» Aufgabenstellung
A - Was lieben Bernd und Inge Monbauer laut dem in der Kolumne zitierten Inserat?
B - Übernehmen Sie aus der Kolumne den Abschnitt von „Wir schaffen Kindern, Jugendlichen“ bis „ist die Jupiter-Neptun-Opposition.“ und ersetzen Sie darin „Ort“ durch „Raum“.
C - Führen Sie die astrologische Kolumne über die Jupiter-Neptun-Opposition nach ihrem letzten Satz weiter.

Vom Loslassen und
Lebendigwerden
Kolumne von Barbara Hutzl-Ronge
Ich blättere in einer Wirtschaftszeitung und mein Blick bleibt
fasziniert an einem Inserat hängen: zwei strahlende Menschen, er
hält den Arm um sie und beide lachen, als wollten sie ihr Glück
in alle Welt hinausschreien. Darunter steht: "Das sind Bernd und
Inge Monbauer. Sie lieben sich, Schokoeis und Chilichips. Im November
feiern sie ihr 3-Jähriges. In Einrichtungen der Diakonie finden
Menschen wie Bernd und Inge die zum Leben notwendige Unterstützung.
Wir schaffen Kindern, Jugendlichen und Erwachsenen mit Behinderungen
einen Ort zum Lernen, zum Arbeiten und zum Wohnen. Für ein würdiges
und erfülltes Leben. In grösstmöglicher Normalität."
Es geht nicht anders, ich muss schlucken, bin berührt, freue mich
und denke gleichzeitig: Das ist die Jupiter-Neptun-Opposition.
Nehmen wir Jupiter. Auf persönlicher Ebene zeigt er auf, wie wir
Sinn suchen und wovon wir uns überzeugen lassen. Auf gesellschaftlicher
Ebene bringen wir ihn unter anderem mit Institutionen, die Überzeugungen
verkörpern, in Verbindung. Und weil es mit Überzeugungen halt so
bestellt ist, dass uns nur manche bewusst sind, wir die meisten
jedoch völlig unbedacht übernehmen, verkörpert Jupiter auch festgefahrene
Meinungen à la "Das muss so sein!" oder "Das gehört sich doch nicht!" Wer
an Jupiters Stelle tiefer gräbt, stösst oft auf den Moralapostel,
der sich dann am liebsten noch über anerkannte Institutionen Bestätigung
holt.

» Erfasste Daten
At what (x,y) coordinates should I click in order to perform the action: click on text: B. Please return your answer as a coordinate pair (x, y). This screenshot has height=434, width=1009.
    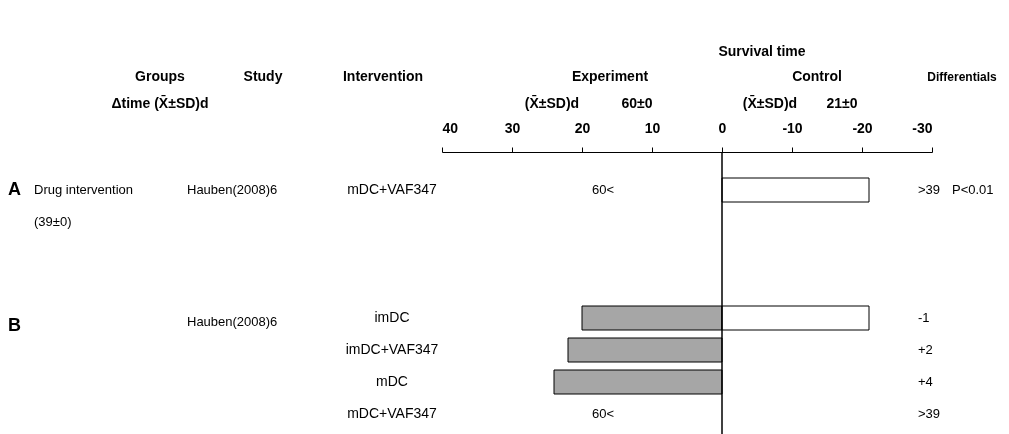
    Looking at the image, I should click on (14, 325).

» Lösungen
A - Sich, Schokoeis und Chilichips.

B -
Wir schaffen Kindern, Jugendlichen und Erwachsenen mit Behinderungen
einen Raum zum Lernen, zum Arbeiten und zum Wohnen. Für ein würdiges
und erfülltes Leben. In grösstmöglicher Normalität."
Es geht nicht anders, ich muss schlucken, bin berührt, freue mich
und denke gleichzeitig: Das ist die Jupiter-Neptun-Opposition.

C -
Die Katholische Kirche z.B. ist eine solche Institution, die nicht
nur Menschen bei deren Sinnsuche - selbstverständlich hin zu ihrem
christlich-katholischen Gott - begleitet, sondern in der über die
zwei Jahrtausende sich auch ganz starre moralische Überzeugungen
breit gemacht haben. Eine davon war: Sexualität ist sündhaft. Wenn
schon, dann in der Ehe, und dort auch so wenig wie möglich. Menschen
mit Behinderungen wurde es gänzlich verwehrt, Sexualität zu erleben.
Ein Recht auf natürlich freudvoll gelebte Sexualität hat es in
der Katholischen Kirche nie gegeben. Wer sich zum Hüter über die
Moral seiner Herde aufschwingt, kommt seinen "moralischen Verpflichtungen" natürlich
besonders gern und auch restriktiv bei jenen Schäfchen nach, denen
er sich aus Nächstenliebe zuwendet, weil sie Hilfe und Unterstützung
benötigen.
Und nun das. Die Diakonie unterstützt behinderte Menschen bei
einem erfüllten Leben. Dass heisst für mich, dass Partnerschaften
gelebt werden können, in der zwei nicht nur liebevoll auf einander
bezogen sind, sondern selbstverständlich auch gemeinsam Sexualität
erleben. "Da ist doch etwas weitergegangen", denke ich mir und
lehne mich erfreut zurück.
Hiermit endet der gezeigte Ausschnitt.